Work item: Below are the records; copy each line in them that holds the word "agent".

(Pixel coordinate grounding data)

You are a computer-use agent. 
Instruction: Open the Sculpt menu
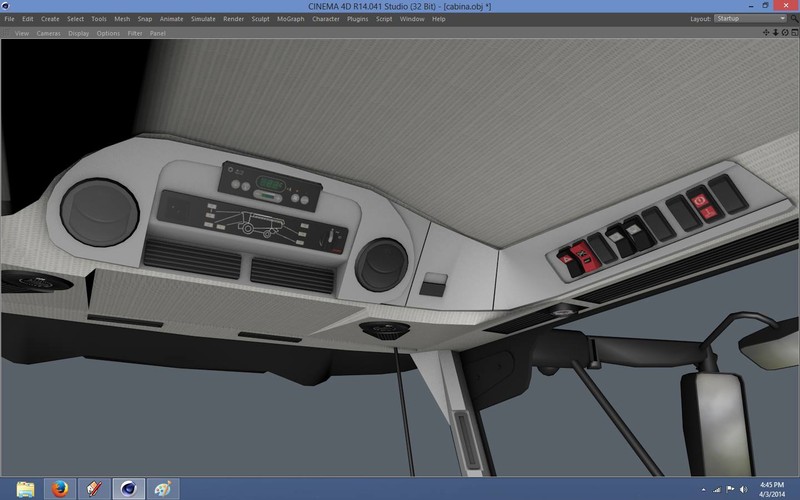pyautogui.click(x=260, y=19)
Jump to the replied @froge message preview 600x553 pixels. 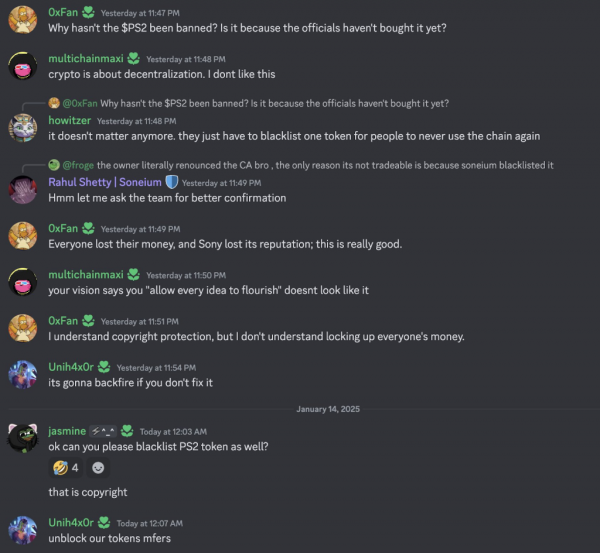point(300,165)
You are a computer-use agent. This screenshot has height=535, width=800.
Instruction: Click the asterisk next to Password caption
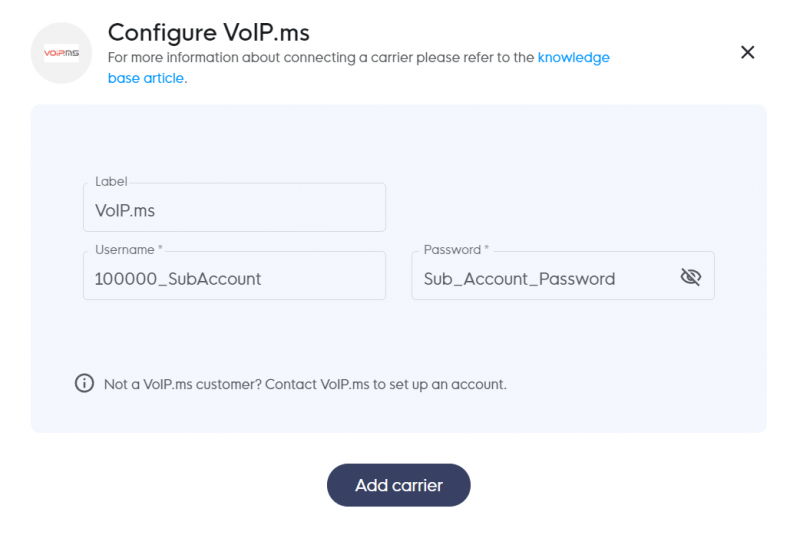[x=487, y=248]
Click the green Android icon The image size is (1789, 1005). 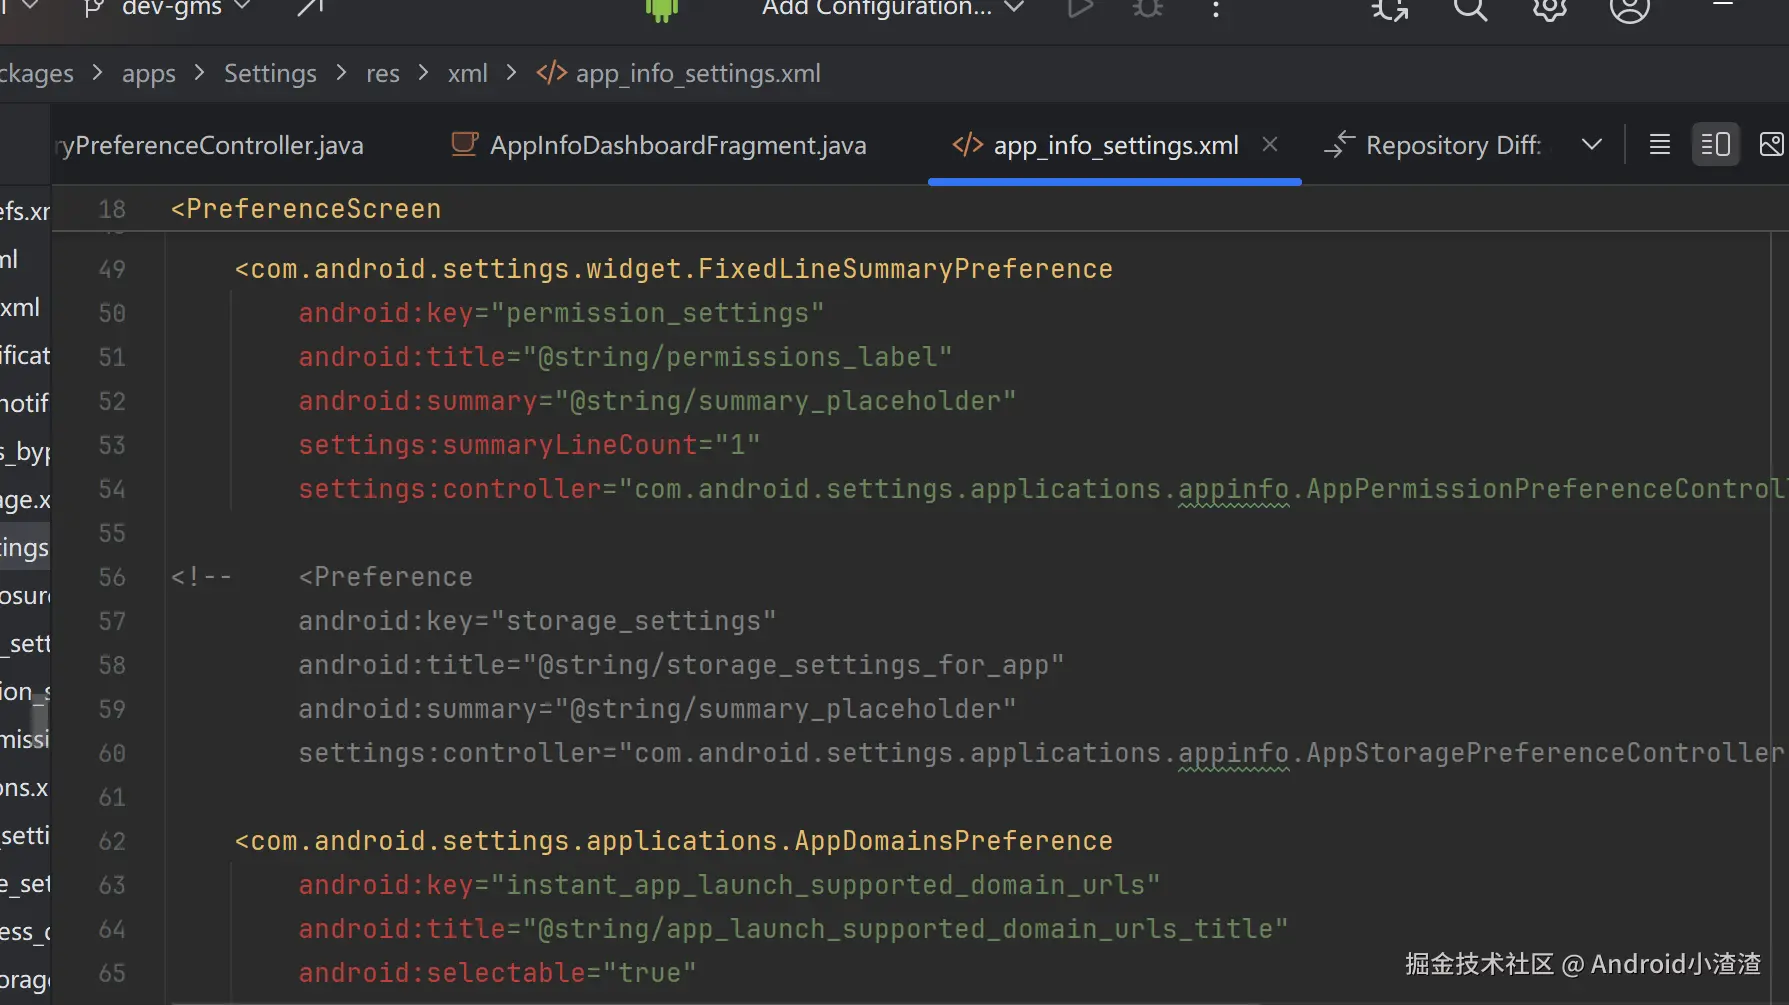click(x=662, y=9)

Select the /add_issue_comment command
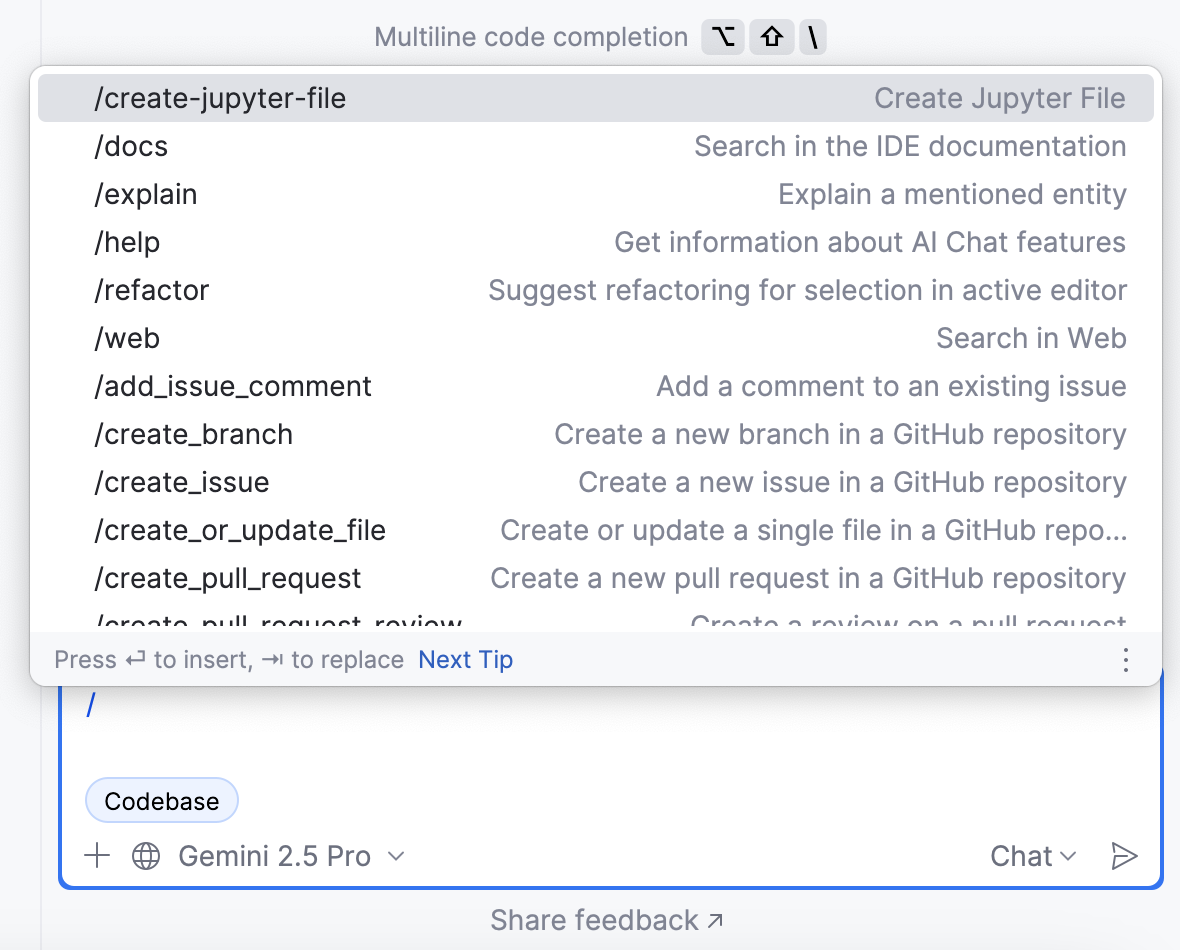pos(233,386)
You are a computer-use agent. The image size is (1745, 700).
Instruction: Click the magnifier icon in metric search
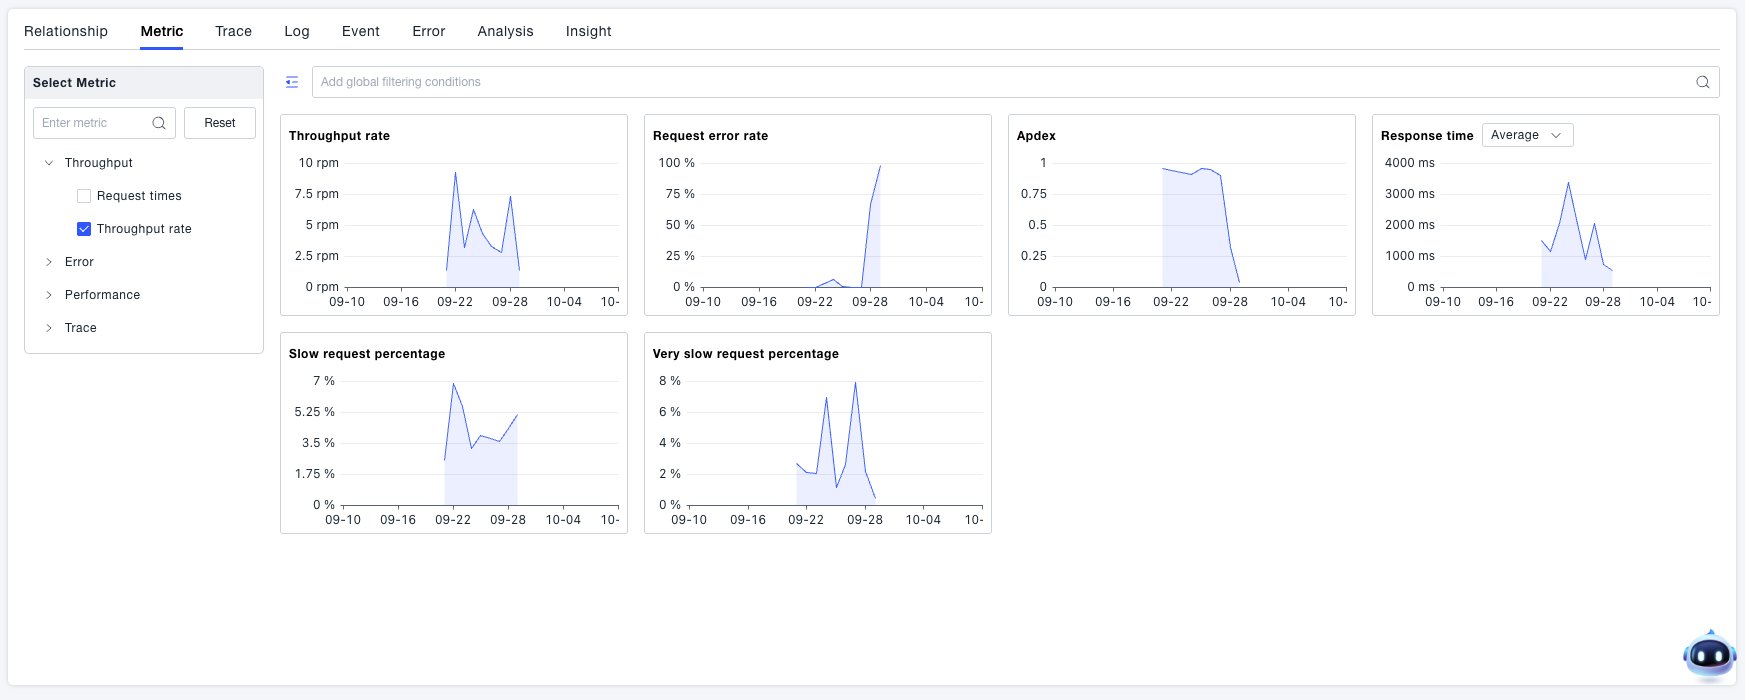point(159,123)
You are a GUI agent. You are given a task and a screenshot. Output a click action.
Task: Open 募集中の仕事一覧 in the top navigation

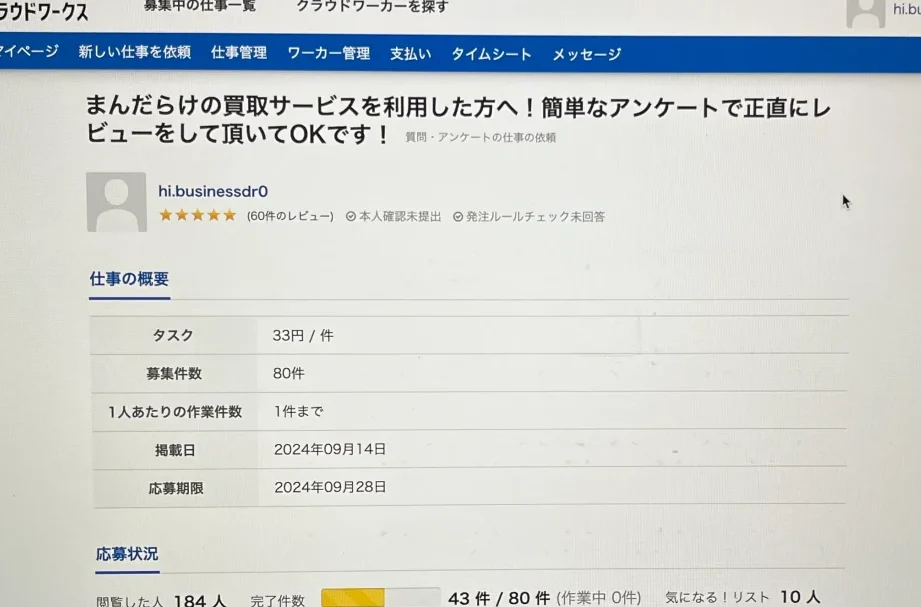coord(199,7)
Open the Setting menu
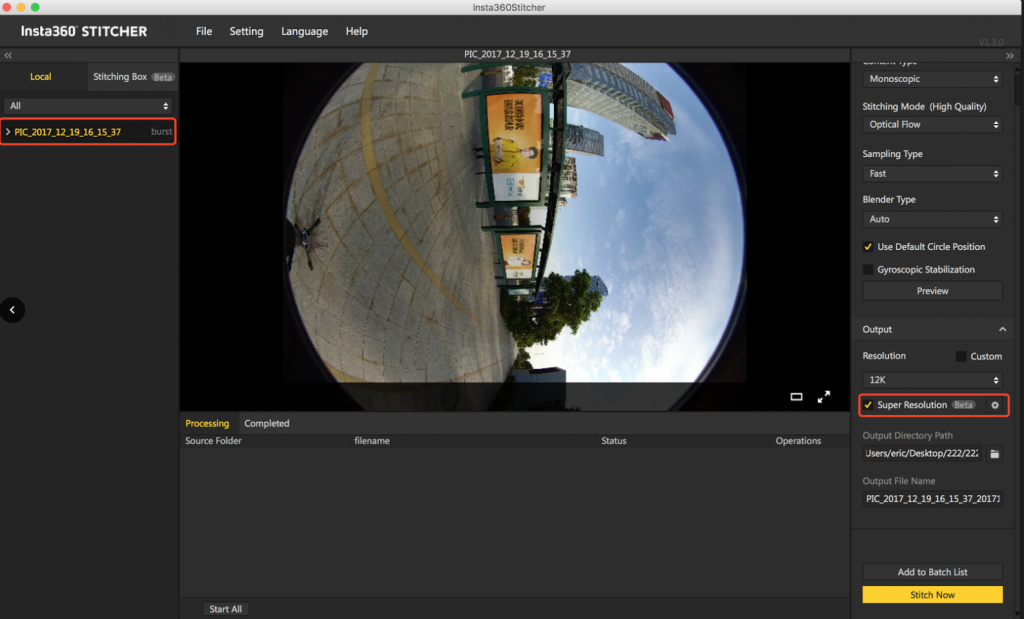Image resolution: width=1024 pixels, height=619 pixels. pyautogui.click(x=246, y=31)
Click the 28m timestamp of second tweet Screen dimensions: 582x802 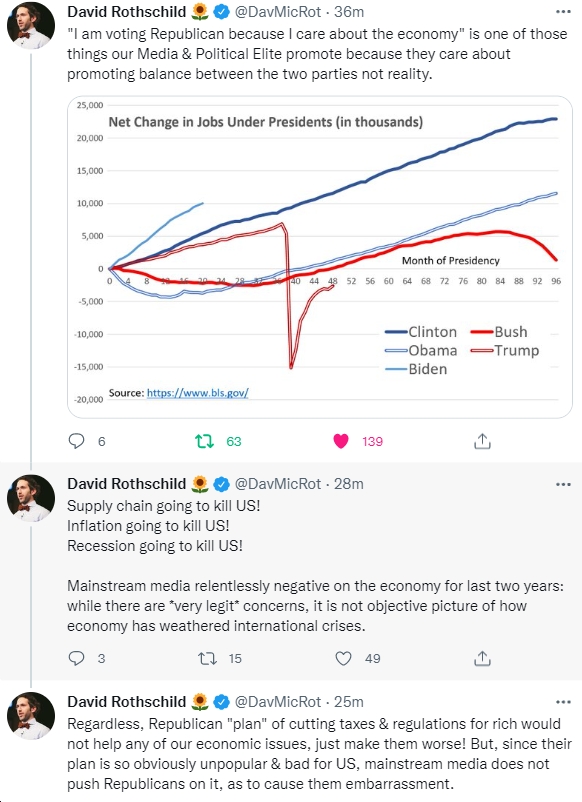click(349, 484)
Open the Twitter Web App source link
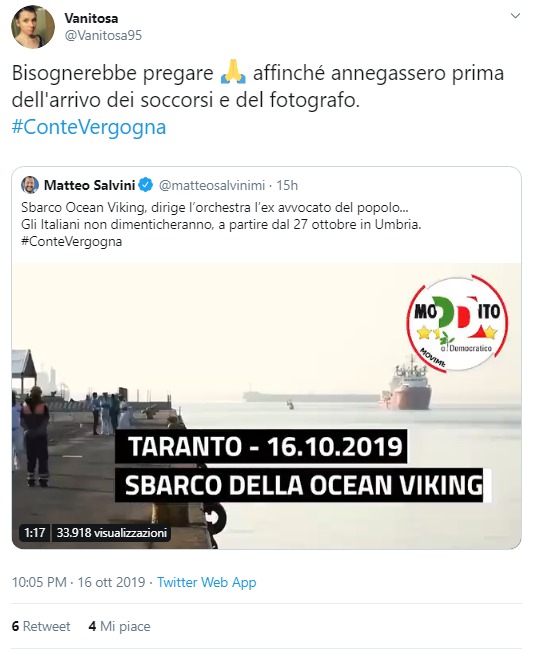Screen dimensions: 536x651 [x=207, y=582]
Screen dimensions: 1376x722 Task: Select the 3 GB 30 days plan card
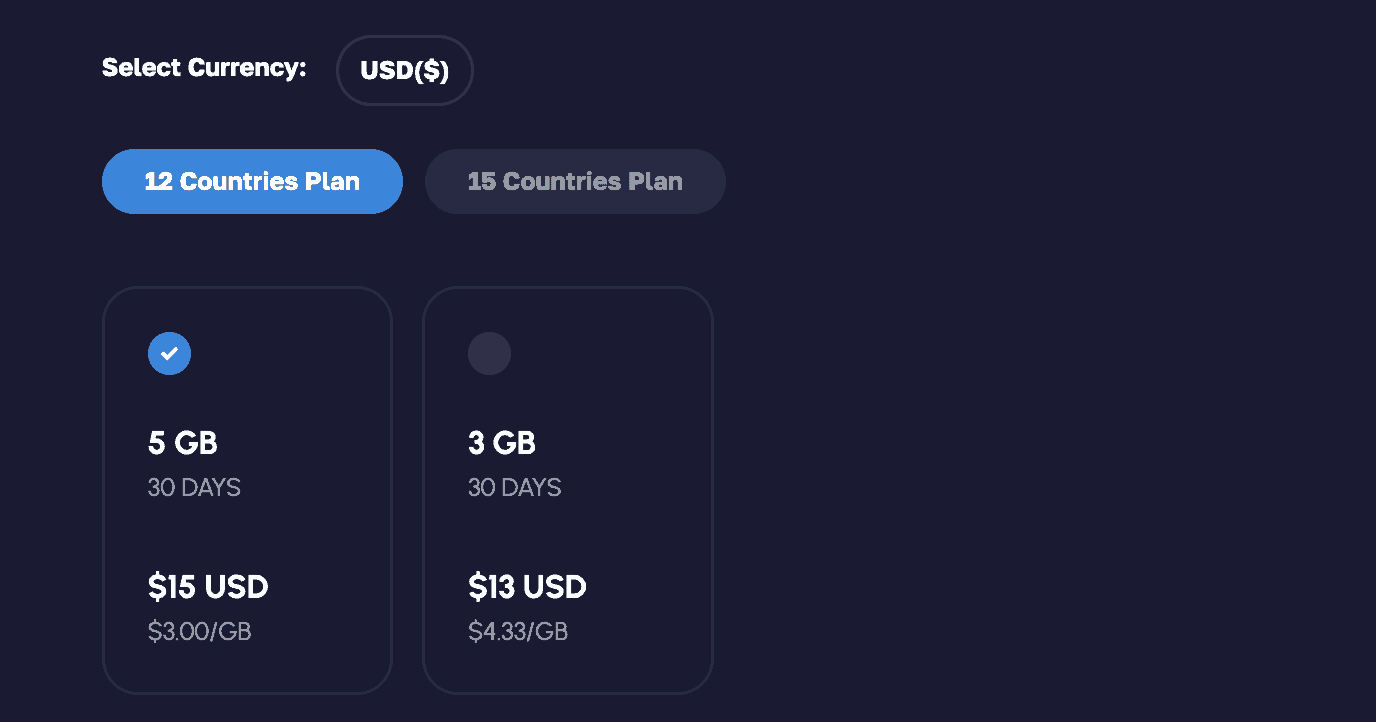click(x=568, y=490)
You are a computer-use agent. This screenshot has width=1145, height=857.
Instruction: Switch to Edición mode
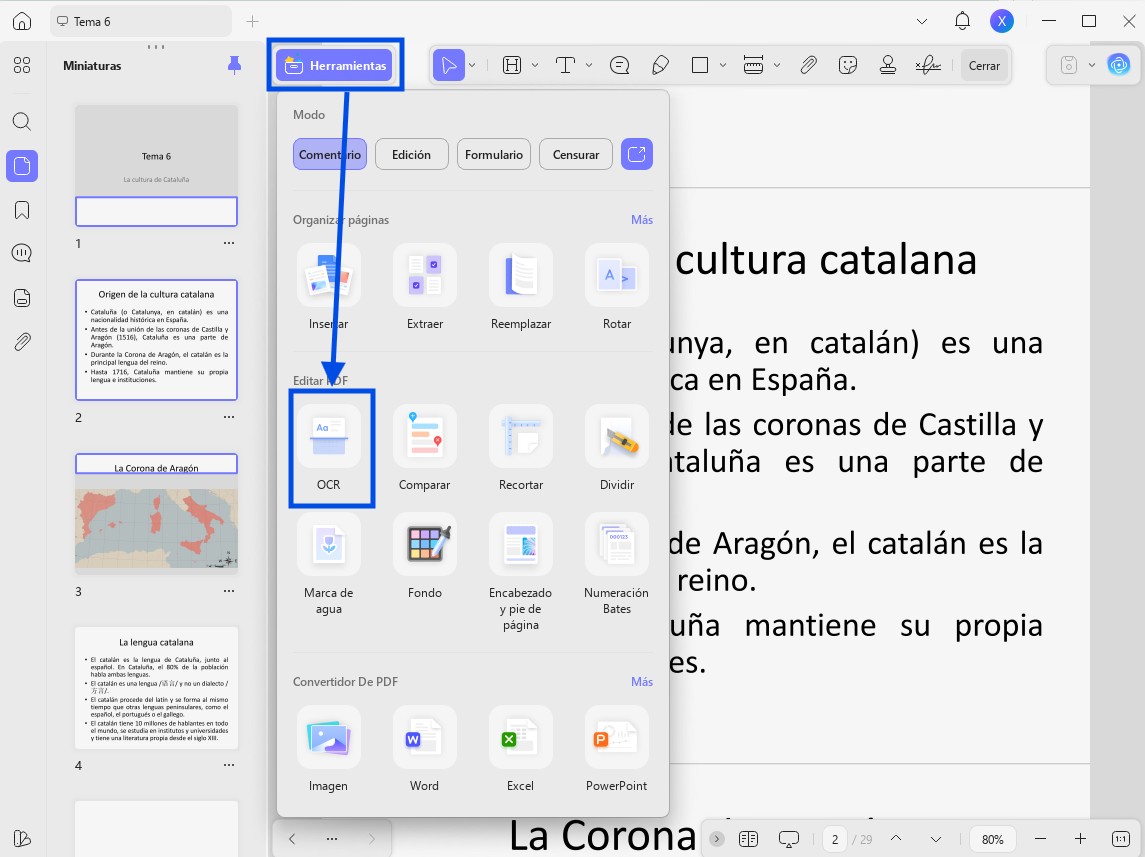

Answer for the task:
You are a computer-use agent. 
You are a computer-use agent. This screenshot has height=535, width=800.
You are a computer-use agent. The image size is (1745, 700).
You are a GUI agent. You are given a task and a screenshot. Output a click action.
You are a computer-use agent. This screenshot has width=1145, height=857.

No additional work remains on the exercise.